What if Greg McCallum saw what the rest of us did that afternoon in 1992 (that neither of those passes to Brett Rodwell were bloody forward)?
Having thrown one of those flick passes, McGregor is philosophical on the latter question.
"To be honest I didn't really expect too much but for that to happen again and again," McGregor said.
"I probably took it all for granted. I just thought you player your best footy, you get the results and you play finals at the end of the year.
"We finished my first year in 91 really strong and it led well into 92 where we won the pre-season competition. I just thought 'this is the norm, this'll happen every year'.
"It's never that easy but back then that's just what I thought.
"Have I watched [the 92 prelim] back? Yeah. Were there a few things that happened that might have changed the scoreboard? Absolutely.
"It happened and you don't get that time over again. There's always what ifs and that was one of them.
"It was a great side, we were all young, it's just shame we couldn't hold that together for a longer period of time."
What ifs yes, but few things he would change, in particular the steel city's relationship with its team.
"I remember when we made those finals in 92 the streets were all red and white, shop windows were full of memorabilia and that was just for playing in the finals," McGregor said.
"When I started Rod Wishart was an International, Allen McIndoe was an International by then. Johnny Simon had emerged, Ryan Girdler had emerged, Brett Rodwell, Dave Riolo.
"Ian Russell was a great, great rugby league player, Neil Piccinelli, Dean Schifilliti... it was a really good football side and whether we won or lost determined how many people showed up to work at Steel Works on Monday.
"When we won more people went to work. Our coach Graham Murray really drove that, what is our DNA and how does that play out on the weekends?
"We knew that, we knew we had a responsibility to the community to play in a way they'd be proud of.
"It was a great experience and for me it was my hometown. I only traveled from Dapto to Wollongong to do it."
For most of us it was all too fleeting.
For those outside of Wollongong (and a few inside it), the Steelers emblem inspires feel-good retro vibes and not a lot else. It's a massive under-sell.

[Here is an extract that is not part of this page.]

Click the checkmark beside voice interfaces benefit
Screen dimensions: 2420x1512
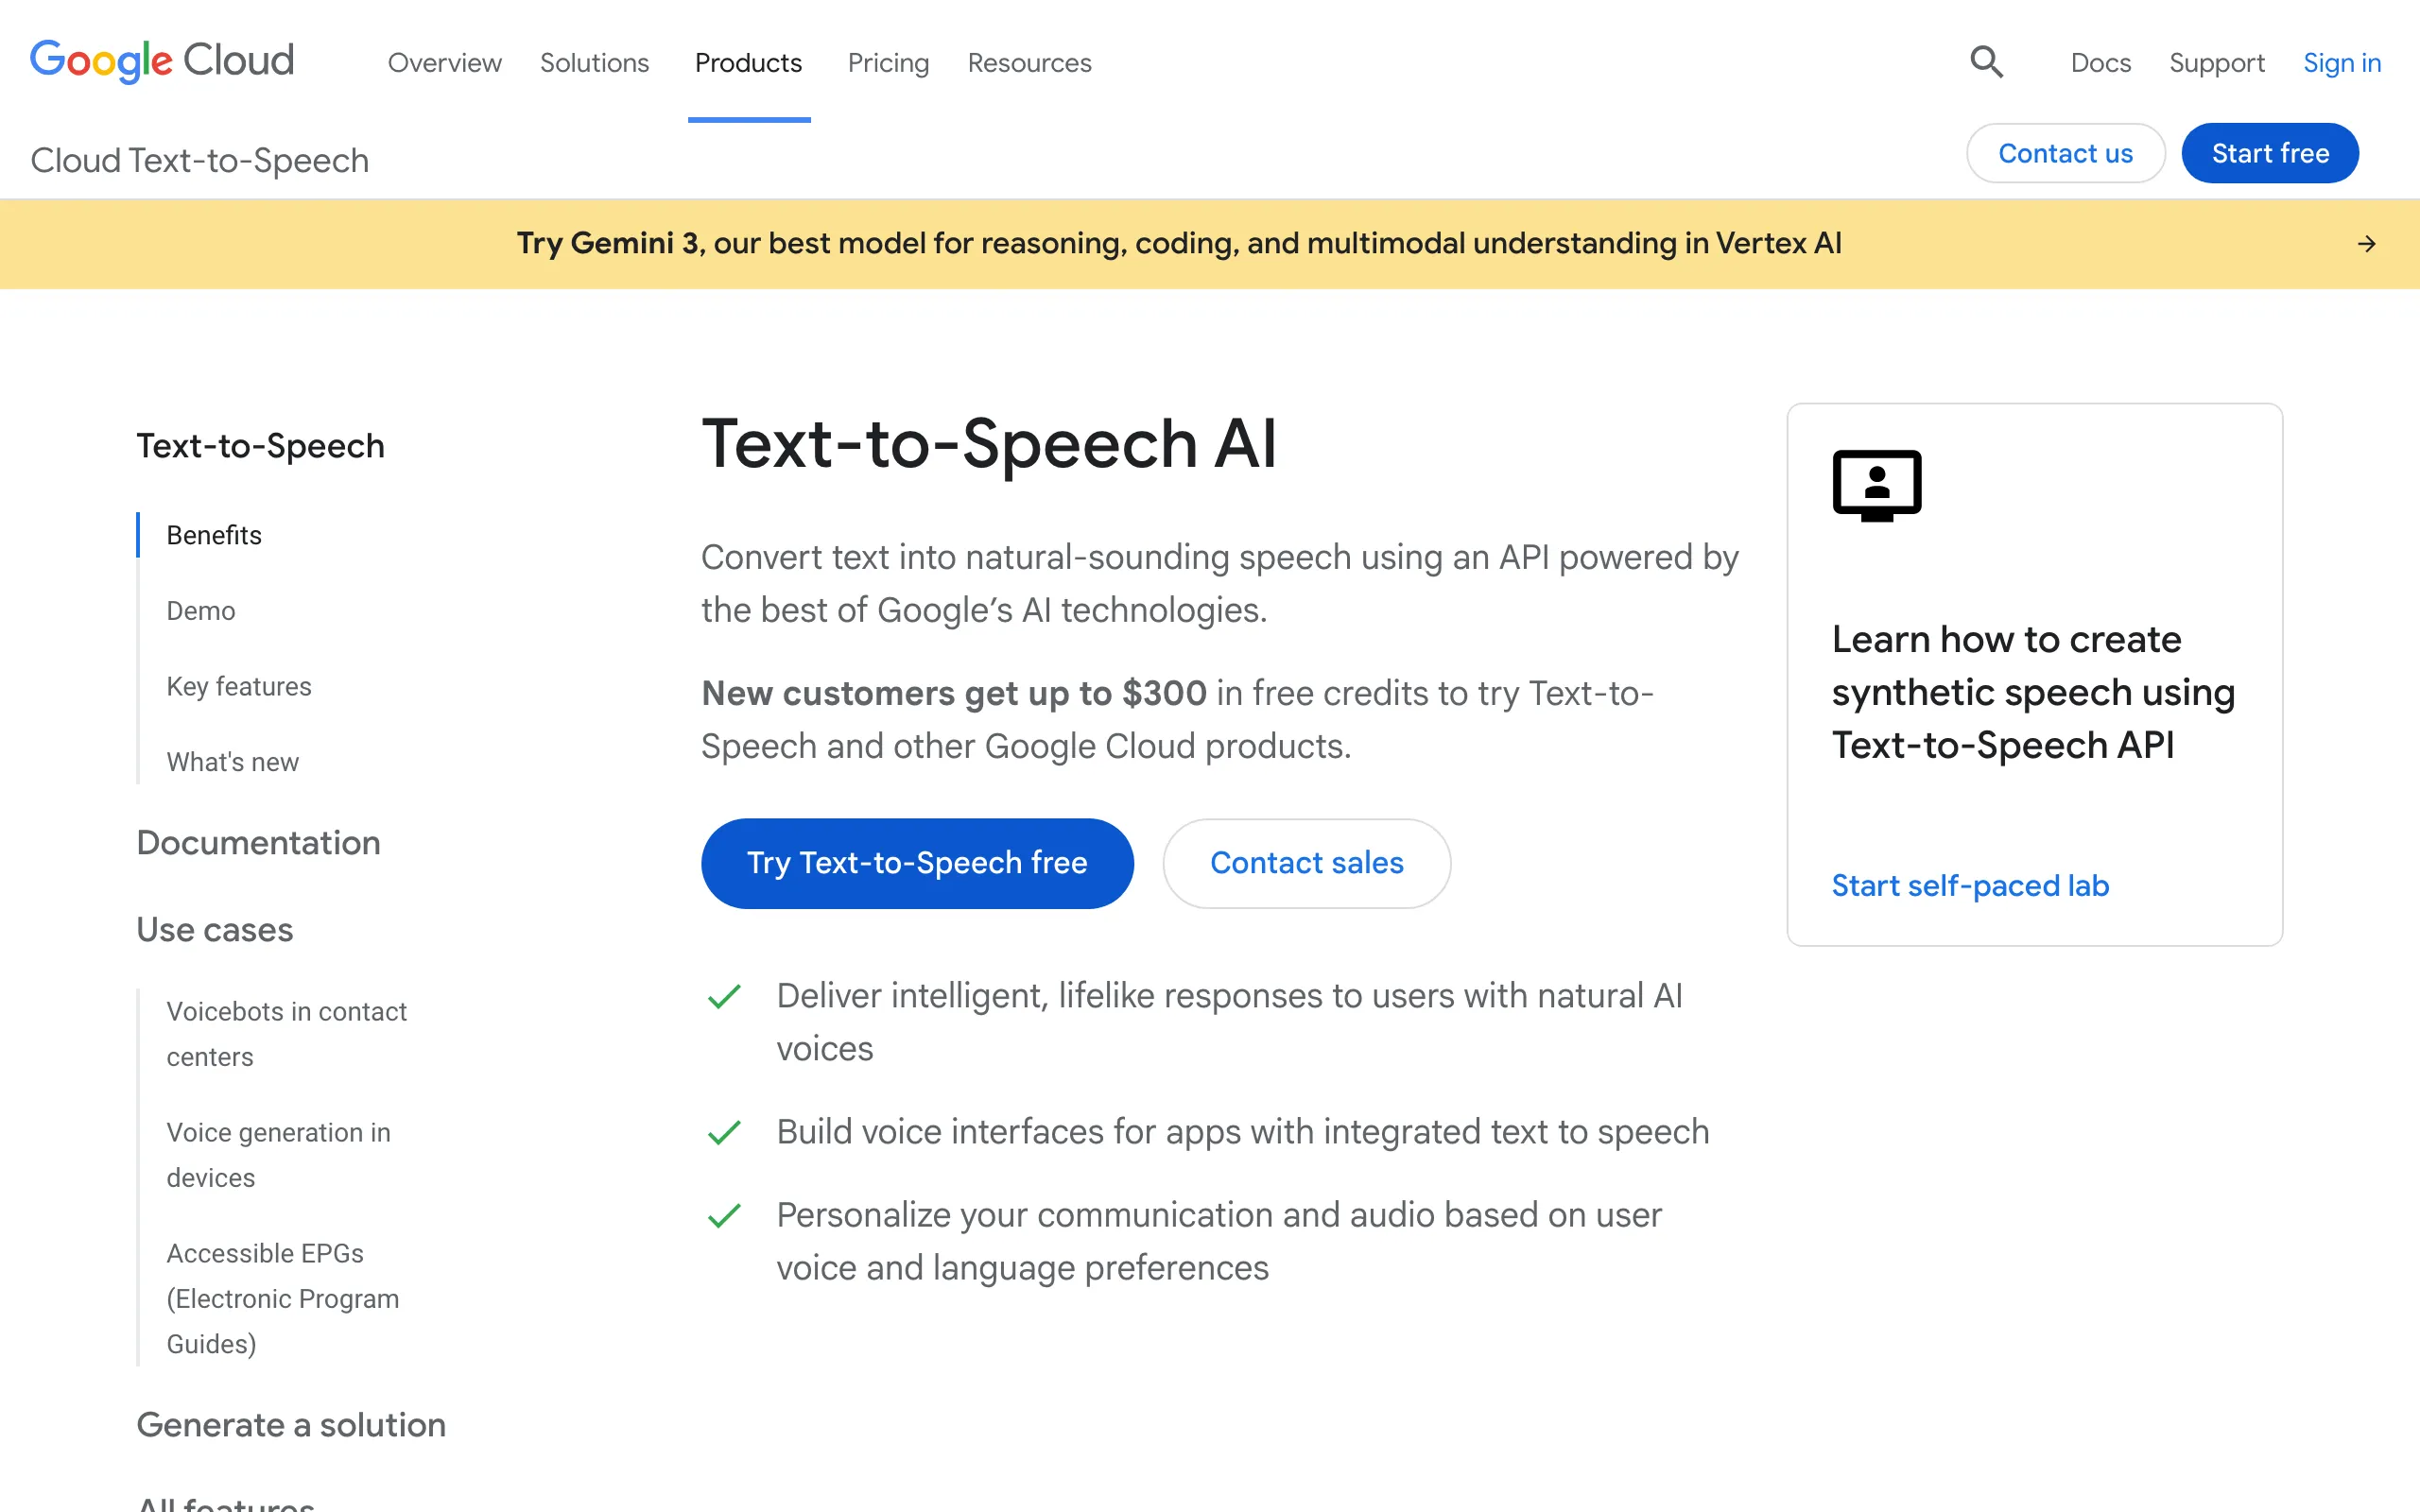tap(724, 1133)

The Steelers impact in decentralising the game was monumental. It took three concerted attempts over 30 years to get the NSW Rugby League to extend its reach just 50 kilometres south in 1982.
Just four years later the NSW Rugby League featured a team from Brisbane. It wasn't long after that the game went national.

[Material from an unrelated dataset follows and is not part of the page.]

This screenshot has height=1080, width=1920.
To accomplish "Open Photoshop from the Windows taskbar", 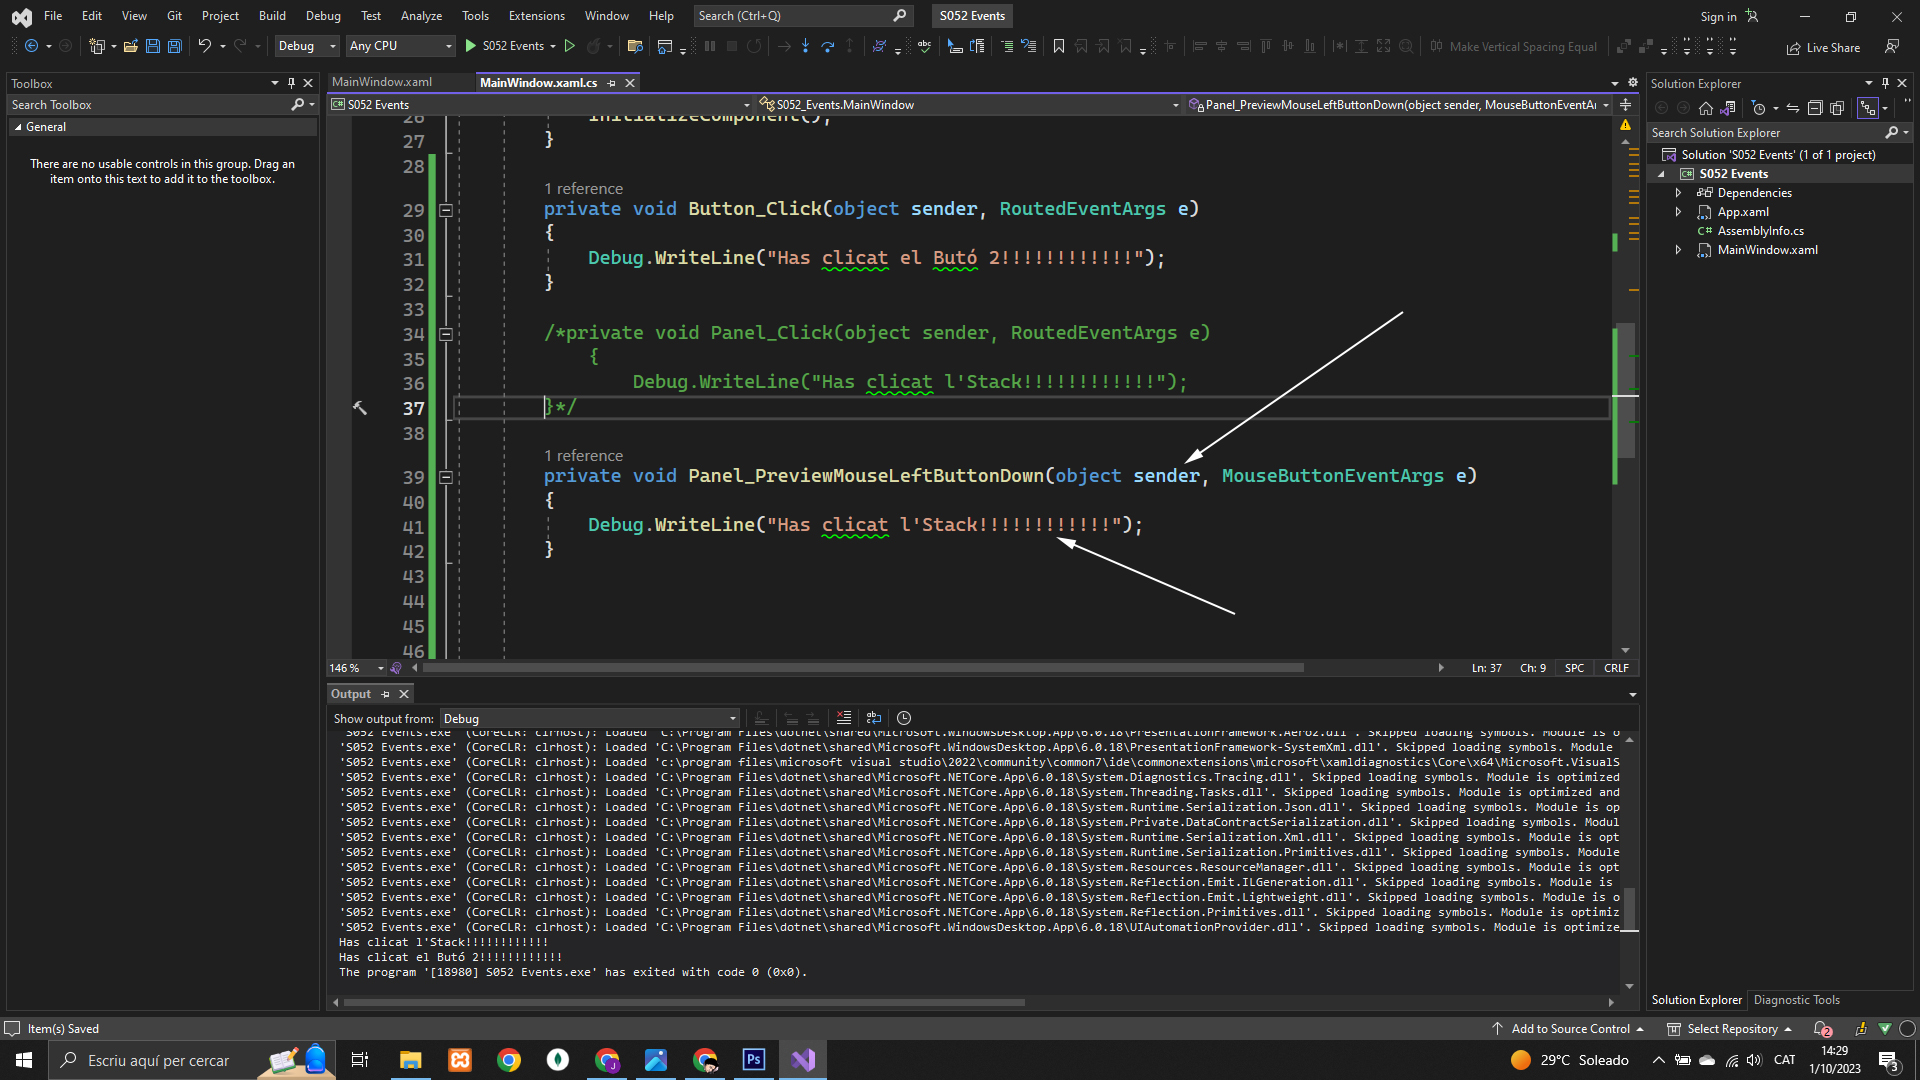I will click(x=754, y=1060).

It was Illawarra that kicked down that door. It's a mighty legacy to which only the Steelers can lay claim.
"We were the catalyst for decentralisation," Millward said.
"We said 'bring it here and don't stop here'. Now we're in Melbourne, Townsville, through Super League we were in Adelaide and WA. It's a national competition.
"Super League forced our merger, but I've always said if we had to go another merger tomorrow we'd go with St George.
"St George Illawarra's been going 24 years now and the game is still being played here in the Illawarra, we're still producing top-line players and those pathways are strong.
"We wanted to bring world-class rugby league to the Illawarra and it's still here."